Le domaine du Troncq se compose aujourd’hui d’un château, d’un colombier classé Monument Historique depuis 1999, et d’un parc clos de murs, dont les façades, toitures et éléments paysagers sont protégés par des arrêtés d’inscription en 1997 et 2021. Les dépendances, transformées au XXe siècle, complètent cet ensemble qui allie patrimoine architectural et historique. Bien que propriété d’une société privée, certaines parties pourraient être accessibles pour des visites ou des événements, bien que cela ne soit pas précisé dans les sources disponibles.

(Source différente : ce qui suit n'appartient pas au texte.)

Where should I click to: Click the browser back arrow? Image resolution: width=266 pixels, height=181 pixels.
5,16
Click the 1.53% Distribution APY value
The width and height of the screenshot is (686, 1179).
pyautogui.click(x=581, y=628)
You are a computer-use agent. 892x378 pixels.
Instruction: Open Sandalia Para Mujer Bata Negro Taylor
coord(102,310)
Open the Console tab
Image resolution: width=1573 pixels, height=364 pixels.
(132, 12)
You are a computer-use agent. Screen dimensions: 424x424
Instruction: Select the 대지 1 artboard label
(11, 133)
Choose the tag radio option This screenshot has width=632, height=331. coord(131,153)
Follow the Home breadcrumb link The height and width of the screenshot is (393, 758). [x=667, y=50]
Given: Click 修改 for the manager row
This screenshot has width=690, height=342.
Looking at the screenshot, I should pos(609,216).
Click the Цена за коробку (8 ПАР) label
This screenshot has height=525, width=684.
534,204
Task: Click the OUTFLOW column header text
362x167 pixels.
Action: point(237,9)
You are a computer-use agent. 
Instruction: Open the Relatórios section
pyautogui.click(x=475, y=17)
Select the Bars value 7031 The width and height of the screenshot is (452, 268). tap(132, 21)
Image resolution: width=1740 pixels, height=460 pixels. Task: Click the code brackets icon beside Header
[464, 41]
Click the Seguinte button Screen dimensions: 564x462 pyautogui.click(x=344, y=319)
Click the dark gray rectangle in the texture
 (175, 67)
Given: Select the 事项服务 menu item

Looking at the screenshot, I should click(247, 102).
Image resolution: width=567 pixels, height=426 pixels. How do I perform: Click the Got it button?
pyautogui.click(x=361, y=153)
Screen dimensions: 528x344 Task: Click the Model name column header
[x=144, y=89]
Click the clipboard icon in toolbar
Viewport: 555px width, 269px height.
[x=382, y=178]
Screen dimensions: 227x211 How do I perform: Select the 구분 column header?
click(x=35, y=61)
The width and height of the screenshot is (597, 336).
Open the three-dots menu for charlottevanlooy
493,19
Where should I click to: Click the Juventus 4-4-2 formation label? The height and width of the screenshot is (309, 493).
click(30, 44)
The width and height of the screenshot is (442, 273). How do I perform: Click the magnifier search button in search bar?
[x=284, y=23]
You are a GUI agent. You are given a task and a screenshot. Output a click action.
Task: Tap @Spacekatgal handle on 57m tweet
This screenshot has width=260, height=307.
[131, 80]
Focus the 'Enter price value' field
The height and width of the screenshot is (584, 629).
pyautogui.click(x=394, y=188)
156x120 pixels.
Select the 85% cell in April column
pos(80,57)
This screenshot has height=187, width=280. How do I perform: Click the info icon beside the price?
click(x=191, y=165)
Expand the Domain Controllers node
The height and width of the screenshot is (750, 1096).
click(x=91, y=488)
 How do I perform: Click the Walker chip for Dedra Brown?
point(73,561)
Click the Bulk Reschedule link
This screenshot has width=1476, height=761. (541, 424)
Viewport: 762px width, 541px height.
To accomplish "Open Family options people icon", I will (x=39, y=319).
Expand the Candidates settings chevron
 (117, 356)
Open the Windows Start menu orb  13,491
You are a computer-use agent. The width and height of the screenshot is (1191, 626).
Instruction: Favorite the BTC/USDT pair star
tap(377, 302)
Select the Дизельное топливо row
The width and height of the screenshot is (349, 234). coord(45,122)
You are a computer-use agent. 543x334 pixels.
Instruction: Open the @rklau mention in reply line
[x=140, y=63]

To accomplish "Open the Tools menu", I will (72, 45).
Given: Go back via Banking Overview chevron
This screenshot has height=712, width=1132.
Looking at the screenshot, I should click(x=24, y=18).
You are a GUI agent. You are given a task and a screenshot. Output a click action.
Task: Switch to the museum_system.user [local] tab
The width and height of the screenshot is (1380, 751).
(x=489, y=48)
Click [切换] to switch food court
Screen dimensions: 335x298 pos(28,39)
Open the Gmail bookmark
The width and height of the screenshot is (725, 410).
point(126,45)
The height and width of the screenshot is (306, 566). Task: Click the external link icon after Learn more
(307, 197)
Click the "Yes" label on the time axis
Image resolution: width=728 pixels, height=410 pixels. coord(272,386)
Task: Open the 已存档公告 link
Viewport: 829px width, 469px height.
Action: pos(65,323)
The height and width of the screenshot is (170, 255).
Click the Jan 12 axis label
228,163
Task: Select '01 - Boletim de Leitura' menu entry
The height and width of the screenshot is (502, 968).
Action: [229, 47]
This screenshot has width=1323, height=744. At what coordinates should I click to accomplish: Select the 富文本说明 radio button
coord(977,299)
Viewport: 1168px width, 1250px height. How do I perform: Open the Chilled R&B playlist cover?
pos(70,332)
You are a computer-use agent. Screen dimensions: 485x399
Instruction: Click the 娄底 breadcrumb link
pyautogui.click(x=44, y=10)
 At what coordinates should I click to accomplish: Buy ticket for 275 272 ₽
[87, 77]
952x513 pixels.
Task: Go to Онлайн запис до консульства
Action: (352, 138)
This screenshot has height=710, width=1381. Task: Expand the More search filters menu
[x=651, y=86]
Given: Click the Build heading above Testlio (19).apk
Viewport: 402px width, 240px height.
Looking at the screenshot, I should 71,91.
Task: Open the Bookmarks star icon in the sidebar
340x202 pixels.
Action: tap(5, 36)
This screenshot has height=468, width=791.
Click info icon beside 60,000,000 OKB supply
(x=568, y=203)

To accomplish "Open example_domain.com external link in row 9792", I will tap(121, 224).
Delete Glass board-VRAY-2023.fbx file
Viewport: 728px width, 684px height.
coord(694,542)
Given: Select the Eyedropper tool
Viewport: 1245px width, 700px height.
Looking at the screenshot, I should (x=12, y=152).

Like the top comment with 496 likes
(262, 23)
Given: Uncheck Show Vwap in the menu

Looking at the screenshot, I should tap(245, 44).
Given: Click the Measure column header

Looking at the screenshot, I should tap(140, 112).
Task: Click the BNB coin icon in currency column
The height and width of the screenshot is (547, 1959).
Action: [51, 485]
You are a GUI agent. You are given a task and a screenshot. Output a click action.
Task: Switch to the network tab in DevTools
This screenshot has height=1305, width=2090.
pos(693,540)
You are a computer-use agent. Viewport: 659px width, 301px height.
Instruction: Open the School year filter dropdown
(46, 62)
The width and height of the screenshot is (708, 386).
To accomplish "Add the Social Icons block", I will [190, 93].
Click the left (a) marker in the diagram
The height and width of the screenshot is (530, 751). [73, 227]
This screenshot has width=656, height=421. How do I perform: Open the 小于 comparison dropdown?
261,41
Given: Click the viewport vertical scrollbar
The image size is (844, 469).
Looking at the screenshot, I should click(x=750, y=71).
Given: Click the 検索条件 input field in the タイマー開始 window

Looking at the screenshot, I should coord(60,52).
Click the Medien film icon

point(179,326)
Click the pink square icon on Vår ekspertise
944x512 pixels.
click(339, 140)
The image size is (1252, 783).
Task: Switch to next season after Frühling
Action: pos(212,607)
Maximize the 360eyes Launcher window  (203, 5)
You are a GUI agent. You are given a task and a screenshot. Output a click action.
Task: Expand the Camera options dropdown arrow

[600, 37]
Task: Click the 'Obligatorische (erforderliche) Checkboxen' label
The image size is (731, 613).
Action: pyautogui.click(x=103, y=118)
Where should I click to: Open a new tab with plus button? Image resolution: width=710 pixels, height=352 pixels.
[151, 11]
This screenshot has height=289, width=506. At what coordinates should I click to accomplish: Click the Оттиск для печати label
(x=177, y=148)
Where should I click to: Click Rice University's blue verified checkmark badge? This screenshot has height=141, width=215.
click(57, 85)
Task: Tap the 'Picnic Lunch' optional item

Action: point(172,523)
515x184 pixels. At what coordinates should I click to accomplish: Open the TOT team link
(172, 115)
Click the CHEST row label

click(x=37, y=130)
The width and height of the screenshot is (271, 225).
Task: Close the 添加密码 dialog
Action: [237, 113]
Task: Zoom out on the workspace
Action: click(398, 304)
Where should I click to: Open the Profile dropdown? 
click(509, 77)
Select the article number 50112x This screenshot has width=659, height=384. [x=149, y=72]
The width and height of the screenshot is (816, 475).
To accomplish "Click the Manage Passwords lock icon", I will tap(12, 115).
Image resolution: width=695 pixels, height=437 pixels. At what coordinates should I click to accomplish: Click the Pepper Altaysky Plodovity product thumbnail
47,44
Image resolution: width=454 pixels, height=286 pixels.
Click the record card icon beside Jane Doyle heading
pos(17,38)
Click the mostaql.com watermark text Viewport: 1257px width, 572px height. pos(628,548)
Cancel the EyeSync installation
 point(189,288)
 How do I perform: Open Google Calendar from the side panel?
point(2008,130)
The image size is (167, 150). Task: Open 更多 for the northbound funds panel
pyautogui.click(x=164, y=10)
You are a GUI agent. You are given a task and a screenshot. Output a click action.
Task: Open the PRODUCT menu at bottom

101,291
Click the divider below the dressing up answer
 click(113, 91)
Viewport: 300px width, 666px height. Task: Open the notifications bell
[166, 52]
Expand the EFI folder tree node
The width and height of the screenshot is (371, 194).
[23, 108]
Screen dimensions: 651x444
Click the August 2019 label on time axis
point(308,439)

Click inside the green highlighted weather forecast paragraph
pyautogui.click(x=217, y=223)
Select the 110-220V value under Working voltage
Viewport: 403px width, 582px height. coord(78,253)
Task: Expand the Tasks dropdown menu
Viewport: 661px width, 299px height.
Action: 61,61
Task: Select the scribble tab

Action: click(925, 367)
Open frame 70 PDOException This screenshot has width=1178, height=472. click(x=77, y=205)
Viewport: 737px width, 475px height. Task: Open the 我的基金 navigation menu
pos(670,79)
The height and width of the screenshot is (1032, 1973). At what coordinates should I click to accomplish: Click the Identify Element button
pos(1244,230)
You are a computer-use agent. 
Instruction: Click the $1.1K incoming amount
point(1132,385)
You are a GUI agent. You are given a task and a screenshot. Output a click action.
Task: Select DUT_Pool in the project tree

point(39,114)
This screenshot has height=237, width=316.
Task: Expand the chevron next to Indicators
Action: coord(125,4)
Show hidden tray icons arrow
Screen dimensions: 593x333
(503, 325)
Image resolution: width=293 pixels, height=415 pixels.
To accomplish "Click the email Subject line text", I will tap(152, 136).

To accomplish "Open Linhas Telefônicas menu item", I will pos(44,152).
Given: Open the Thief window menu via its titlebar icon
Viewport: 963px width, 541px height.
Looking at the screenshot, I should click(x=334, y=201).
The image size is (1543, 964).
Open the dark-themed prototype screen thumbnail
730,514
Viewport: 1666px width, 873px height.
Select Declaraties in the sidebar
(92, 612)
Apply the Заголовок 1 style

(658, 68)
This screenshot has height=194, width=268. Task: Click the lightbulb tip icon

L’histoire du domaine reflète les mutations sociales et économiques de la Normandie, depuis son acquisition par une famille nouvellement anoblie jusqu’à son rachat par un industriel au XIXe siècle. Les restaurations du début du XXe siècle montrent une volonté de préserver le caractère historique du lieu, tout en l’adaptant aux usages modernes. Le parc, particulièrement bien conservé, offre un exemple remarquable de l’art des jardins des XVIIe et XVIIIe siècles, avec des bosquets et des murs de clôture d’origine.

Les protections successives (1997, 1999, 2021) soulignent la valeur patrimoniale du domaine, tant pour son architecture que pour son paysage. Le colombier, classé séparément, est un élément rare et emblématique des domaines seigneuriaux de l’époque moderne. Les façades et toitures du château, ainsi que les éléments du parc, sont autant de témoignages de l’évolution des goûts et des techniques à travers les siècles.